* **REQUISITOS DA TAREFA**: Continue a resenha sobre o romance de Elena Ferrante, começando logo após a última frase apresentada.

* **TRECHO SELECIONADO**:
Bruna 24/09/2020
?Sobre a nudez forte da verdade,o manto diáfano da fantasia?
?O que se passava no mundo dos adultos, na cabeça de pessoas extremamente racionais, em seus corpos carregados de saber? O que os reduz a animais dentre os menos confiáveis, piores que os répteis? Por mais que eles quisessem se achar diferentes, para mim pareciam cada vez mais farinha do mesmo saco.? É com essas e outras reflexões do mesmo teor que Giovanna conduz sua história através do mais novo romance de formação da autora italiana Elena Ferrante. Já adentrando a turbulenta fase da adolescência, Giovanna ouve do próprio pai que está crescendo e se tornando a irmã de seu pai, sua tia Vittoria, um nome que, ?na minha casa, soava como o de um ser monstruoso que mancha e infecta os que toca? segundo a própria Giovanna conta. Só que ela nunca conheceu tia Vittoria.

* **MATERIAL COLETADO**:

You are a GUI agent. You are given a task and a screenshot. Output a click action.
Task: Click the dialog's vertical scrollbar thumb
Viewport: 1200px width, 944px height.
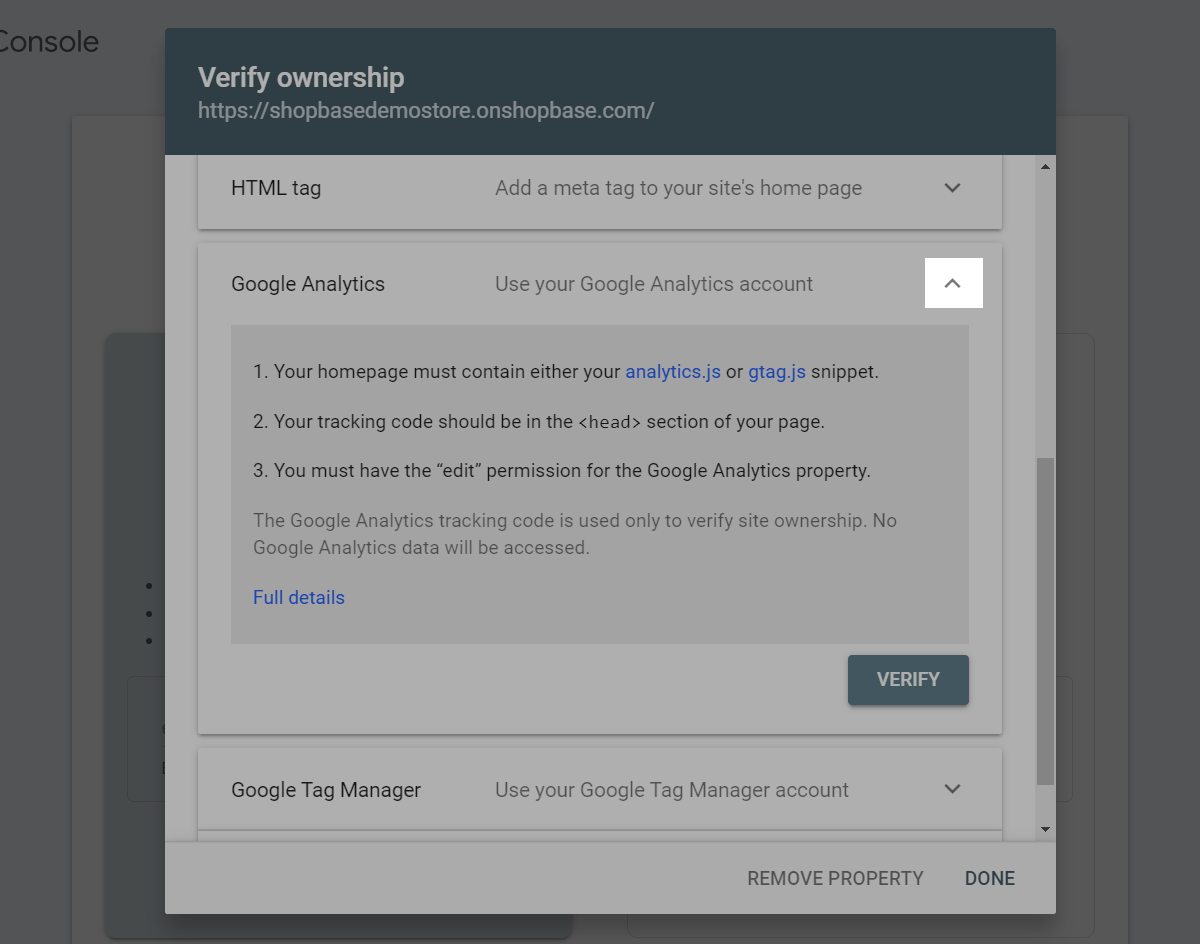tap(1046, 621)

* **SUA RESPOSTA**:
A partir dessa afirmação do pai, ?o manto diáfano da fantasia? da vida de Giovanna começa aos poucos a cair e revelar a verdade cruel que está debaixo dele. Com o desenrolar do livro, Giovanna descobre quem é a tia Vittoria e estabelece um laço forte com ela: é ela que conta as verdades cruas a Giannì, como fora apelidada pela própria tia; é ela que não esconde os motivos da quebra de relações com o pai de Giovanna. Aos poucos, Giovanna percebe que a tia é o completo oposto do pai: ela tem pouca escolaridade, o pai é intelectual, a tia é mal educada, o pai é polido, a tia é emocionada, o pai contido. E é isso que causa tanto nojo no pai, o fato de Vittoria ser uma pessoa tão fora da curva para a família dele a ponto que as relações precisam ser desfeitas de modo brutal.
Giovanna conhece aí e descobre verdades que lhes eram omitidas há tempos. Verdades que doem, que são nojentas, que causam mal estar não só nela, mas no leitor também. Com o convívio ao lado da tia, conhece uma realidade a qual os pais sempre quiseram omitir de suas vistas, sai da sua bolha tanto intelectual como até regional ao se deslocar até a parte baixa de Nápoles para encontrar sua tia com frequência. Além disso, ainda passa pelos desconfortos e inseguranças da adolescência, o que me trouxe à mente a Lenù (personagem de ?A Amiga Genial?, também de Elena Ferrante), que também é retratada em um momento lidando com as novidades e brutalidades trazidas por essa fase. No caso de Giovanna, isso vem com muito mais brutalidade, justamente por vir junto com essa torrente de verdades sendo ditas e máscaras caindo em sua frente.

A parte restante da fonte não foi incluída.